Background: The circadian clock plays a key role in muscle stem cell behavior that promotes regenerative myogenesis and clock dysregulation is implicated in muscular dystrophy, suggesting its potential as a target for dystrophic disease therapy.
Objective: Leveraging a genetic gain-of-function approach together with development of clock-activating molecules, here we demonstrate the protective effects of augmenting clock function against muscular dystrophy, and importantly, the pre-clinical therapeutic efficacy of a novel clock activator in preventing muscle damage and restoring muscle function.

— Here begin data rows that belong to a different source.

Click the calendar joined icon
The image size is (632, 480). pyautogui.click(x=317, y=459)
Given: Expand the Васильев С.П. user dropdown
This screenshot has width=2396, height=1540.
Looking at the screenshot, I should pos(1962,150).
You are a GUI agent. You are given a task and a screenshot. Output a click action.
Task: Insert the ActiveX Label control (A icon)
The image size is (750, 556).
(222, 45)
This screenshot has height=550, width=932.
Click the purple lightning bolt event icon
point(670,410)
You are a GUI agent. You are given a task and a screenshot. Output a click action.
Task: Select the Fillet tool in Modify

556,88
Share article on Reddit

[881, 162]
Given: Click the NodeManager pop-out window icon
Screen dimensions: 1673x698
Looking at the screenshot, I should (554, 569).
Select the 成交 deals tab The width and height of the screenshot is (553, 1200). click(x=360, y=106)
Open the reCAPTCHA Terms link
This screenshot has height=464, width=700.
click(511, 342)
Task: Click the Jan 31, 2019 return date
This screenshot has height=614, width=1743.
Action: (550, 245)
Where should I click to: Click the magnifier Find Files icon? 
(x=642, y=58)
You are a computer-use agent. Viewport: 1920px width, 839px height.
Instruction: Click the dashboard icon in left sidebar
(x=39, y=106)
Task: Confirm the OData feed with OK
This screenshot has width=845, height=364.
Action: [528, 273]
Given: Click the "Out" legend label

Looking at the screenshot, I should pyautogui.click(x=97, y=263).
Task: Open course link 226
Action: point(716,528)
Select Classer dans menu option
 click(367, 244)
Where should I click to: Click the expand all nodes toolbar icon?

Results: In a satellite cell-specific knock-in model, genetic augmentation of clock function prolonged satellite cell proliferative expansion with enhanced myogenic progression to promote muscle regeneration. In the dystrophic background, enhancing clock function was sufficient to protect against muscle injury with restoration of function. Mechanistically, in addition to its pro-myogenic action, clock exerts direct transcriptional control to induce integral components of dystrophin glycoprotein complex (DGC), including Utrophin, alpha-sarcoglycan and Dystrobrevin, along with re-enforcing membrane linkage with extracellular matrix via induction of Integrin beta-1, thereby restoring sarcolemma stability to target the primary etiology of muscular dystrophy. Furthermore, optimization of a hit molecule identified from a clock modulator screen uncovered the clock-activating lead compound, CM002, that displayed improved pro-myogenic efficacy in dystrophic myoblasts with robust induction of DGC components. CM002 augmented regenerative myogenesis with enhanced nascent myofiber formation upon muscle injury. Most importantly, CM002 administration in mdx mice led to marked protection against global injury with restoration of sarcolemma-ECM stability, accompanied with significantly improved muscle function and exercise capability. Lastly, we show that CM002 was sufficient to enhance myogenic induction and DGC in human DMD myoblasts, supporting its translational potential for DMD therapy.
Conclusion: Collectively, our study revealed that targeting clock function to rescue the primary membrane defect while enhancing regenerative capacity could be a promising approach for dystrophic disease therapy.